Description of the task - Turn the listing lines from the one containing "Task: Click the Create post button" through the one containing "will [948, 5].", both included, into a numbered list, leaving out any blank lines.

Material for this exercise -
※ ※ ※
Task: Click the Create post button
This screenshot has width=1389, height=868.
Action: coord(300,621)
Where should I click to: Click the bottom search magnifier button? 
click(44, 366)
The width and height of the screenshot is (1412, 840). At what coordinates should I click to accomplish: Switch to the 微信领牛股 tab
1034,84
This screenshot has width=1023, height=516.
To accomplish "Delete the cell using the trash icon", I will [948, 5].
※ ※ ※
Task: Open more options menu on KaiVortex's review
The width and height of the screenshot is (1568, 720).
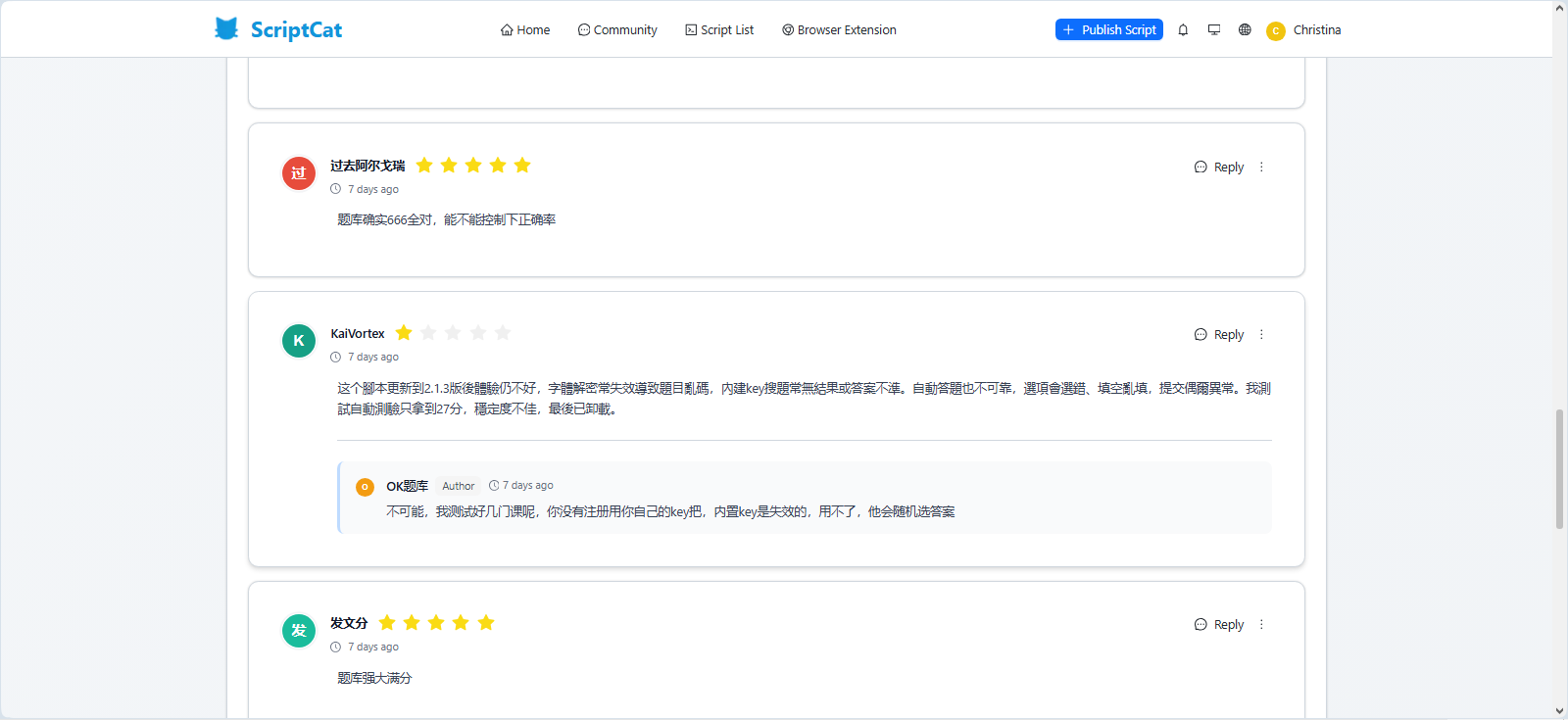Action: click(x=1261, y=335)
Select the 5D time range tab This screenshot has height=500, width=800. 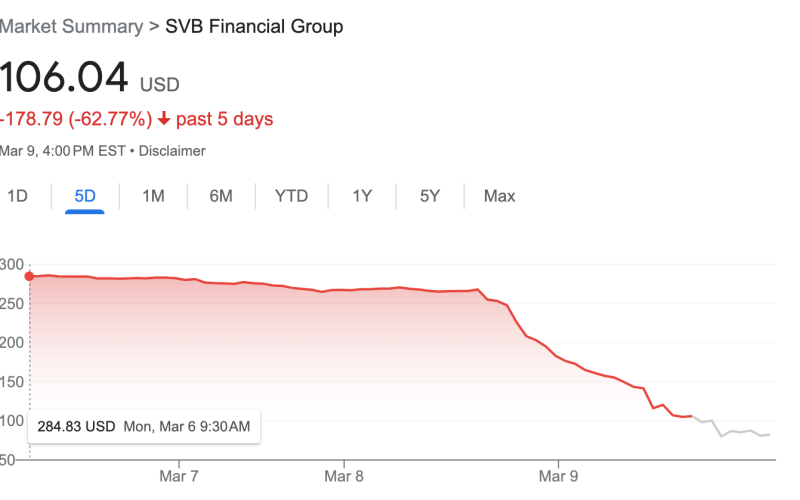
※ ※ ※
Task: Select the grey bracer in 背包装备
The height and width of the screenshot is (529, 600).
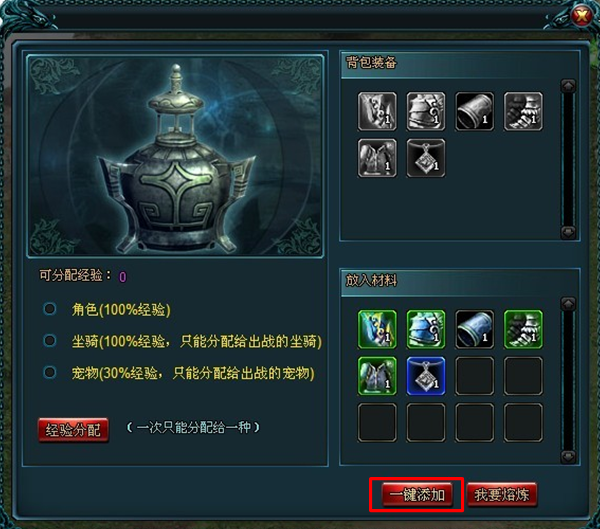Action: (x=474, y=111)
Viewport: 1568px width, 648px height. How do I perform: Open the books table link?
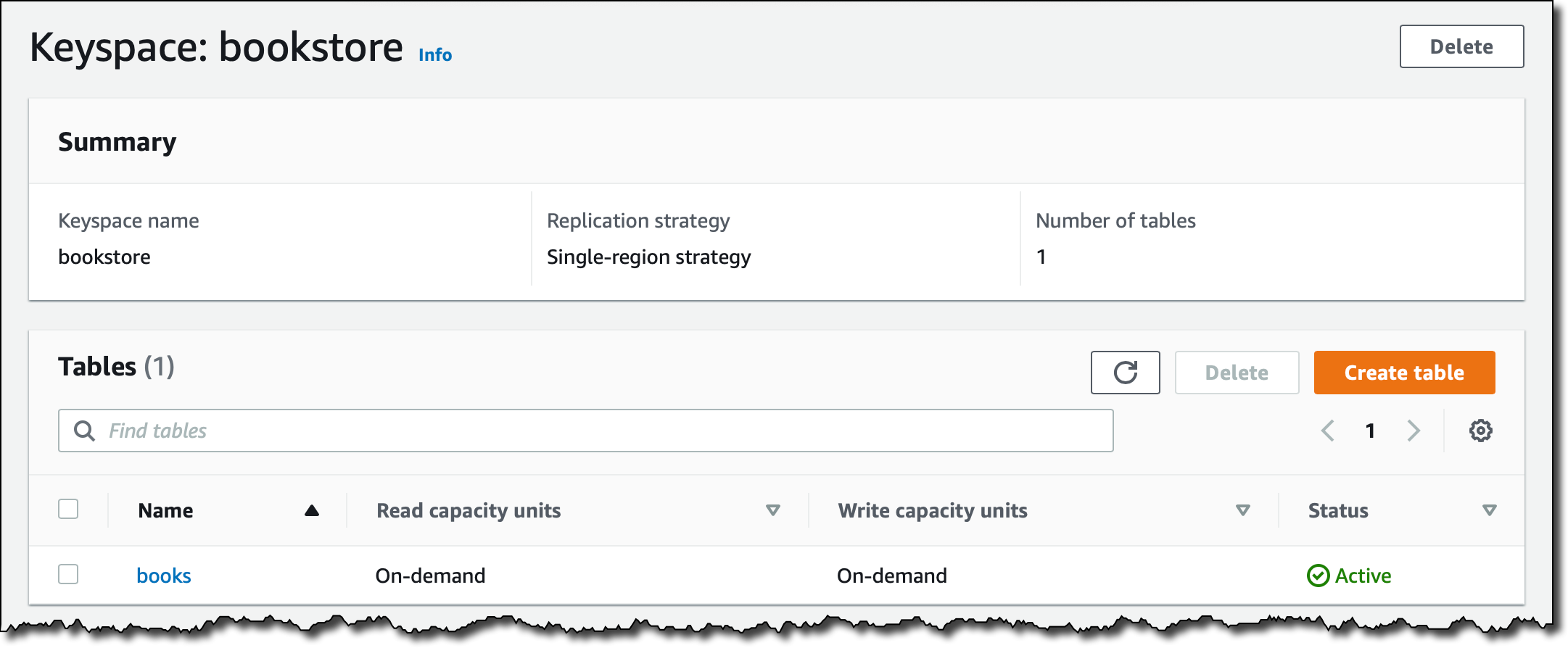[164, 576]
※ ※ ※
Correct output -
1. Task: Click the Create post button
2. This screenshot has width=1389, height=868.
3. Action: coord(300,621)
4. Where should I click to: Click the bottom search magnifier button? 
5. click(44, 366)
6. The width and height of the screenshot is (1412, 840). At what coordinates should I click to accomplish: Switch to the 微信领牛股 tab
7. 1034,84
8. This screenshot has width=1023, height=516.
9. To accomplish "Delete the cell using the trash icon", I will [948, 5].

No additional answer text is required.